Please copy the records below word for word, keeping every line and its spacing unchanged.
=== RECORD EXCERPTS ===
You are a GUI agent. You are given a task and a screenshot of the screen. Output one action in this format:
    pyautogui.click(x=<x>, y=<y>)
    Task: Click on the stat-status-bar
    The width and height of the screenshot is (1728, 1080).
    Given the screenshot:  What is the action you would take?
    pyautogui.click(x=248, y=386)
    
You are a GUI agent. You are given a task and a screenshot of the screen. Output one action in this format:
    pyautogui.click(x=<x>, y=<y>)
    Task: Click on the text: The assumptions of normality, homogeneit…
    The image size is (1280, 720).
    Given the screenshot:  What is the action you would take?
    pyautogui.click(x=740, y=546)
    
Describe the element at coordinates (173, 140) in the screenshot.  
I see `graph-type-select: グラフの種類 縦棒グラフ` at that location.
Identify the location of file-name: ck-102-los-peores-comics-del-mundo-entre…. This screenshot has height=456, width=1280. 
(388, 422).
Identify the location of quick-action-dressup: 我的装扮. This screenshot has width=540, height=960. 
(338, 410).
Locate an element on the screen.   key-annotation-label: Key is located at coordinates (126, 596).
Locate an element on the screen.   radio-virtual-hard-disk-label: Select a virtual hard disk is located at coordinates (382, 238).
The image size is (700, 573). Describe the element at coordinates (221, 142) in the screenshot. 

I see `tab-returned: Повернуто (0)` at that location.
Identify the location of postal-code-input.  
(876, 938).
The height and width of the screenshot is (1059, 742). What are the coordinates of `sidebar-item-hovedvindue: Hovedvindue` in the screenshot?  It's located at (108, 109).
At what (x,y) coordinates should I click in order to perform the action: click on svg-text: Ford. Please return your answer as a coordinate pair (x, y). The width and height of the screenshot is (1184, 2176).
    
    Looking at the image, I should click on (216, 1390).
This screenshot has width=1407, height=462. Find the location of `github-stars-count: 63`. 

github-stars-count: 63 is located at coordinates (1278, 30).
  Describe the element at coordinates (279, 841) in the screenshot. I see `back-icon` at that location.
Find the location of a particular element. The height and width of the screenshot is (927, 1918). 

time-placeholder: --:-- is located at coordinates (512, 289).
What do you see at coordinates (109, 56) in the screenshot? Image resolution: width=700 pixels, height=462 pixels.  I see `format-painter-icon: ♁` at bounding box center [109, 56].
===
EXPECTED ANSWER |
You are a GUI agent. You are given a task and a screenshot of the screen. Output one action in this format:
    pyautogui.click(x=<x>, y=<y>)
    Task: Click on the stat-status-bar
    The width and height of the screenshot is (1728, 1080).
    Given the screenshot:  What is the action you would take?
    pyautogui.click(x=248, y=386)
    
You are a GUI agent. You are given a task and a screenshot of the screen. Output one action in this format:
    pyautogui.click(x=<x>, y=<y>)
    Task: Click on the text: The assumptions of normality, homogeneit…
    The image size is (1280, 720).
    Given the screenshot:  What is the action you would take?
    pyautogui.click(x=740, y=546)
    
Describe the element at coordinates (173, 140) in the screenshot.  
I see `graph-type-select: グラフの種類 縦棒グラフ` at that location.
Identify the location of file-name: ck-102-los-peores-comics-del-mundo-entre…. This screenshot has height=456, width=1280. 
(388, 422).
Identify the location of quick-action-dressup: 我的装扮. This screenshot has width=540, height=960. 
(338, 410).
Locate an element on the screen.   key-annotation-label: Key is located at coordinates (126, 596).
Locate an element on the screen.   radio-virtual-hard-disk-label: Select a virtual hard disk is located at coordinates (382, 238).
The image size is (700, 573). Describe the element at coordinates (221, 142) in the screenshot. 

I see `tab-returned: Повернуто (0)` at that location.
Identify the location of postal-code-input.  
(876, 938).
The height and width of the screenshot is (1059, 742). What are the coordinates of `sidebar-item-hovedvindue: Hovedvindue` in the screenshot?  It's located at (108, 109).
At what (x,y) coordinates should I click in order to perform the action: click on svg-text: Ford. Please return your answer as a coordinate pair (x, y). The width and height of the screenshot is (1184, 2176).
    
    Looking at the image, I should click on (216, 1390).
This screenshot has width=1407, height=462. Find the location of `github-stars-count: 63`. 

github-stars-count: 63 is located at coordinates (1278, 30).
  Describe the element at coordinates (279, 841) in the screenshot. I see `back-icon` at that location.
Find the location of a particular element. The height and width of the screenshot is (927, 1918). 

time-placeholder: --:-- is located at coordinates (512, 289).
What do you see at coordinates (109, 56) in the screenshot? Image resolution: width=700 pixels, height=462 pixels.  I see `format-painter-icon: ♁` at bounding box center [109, 56].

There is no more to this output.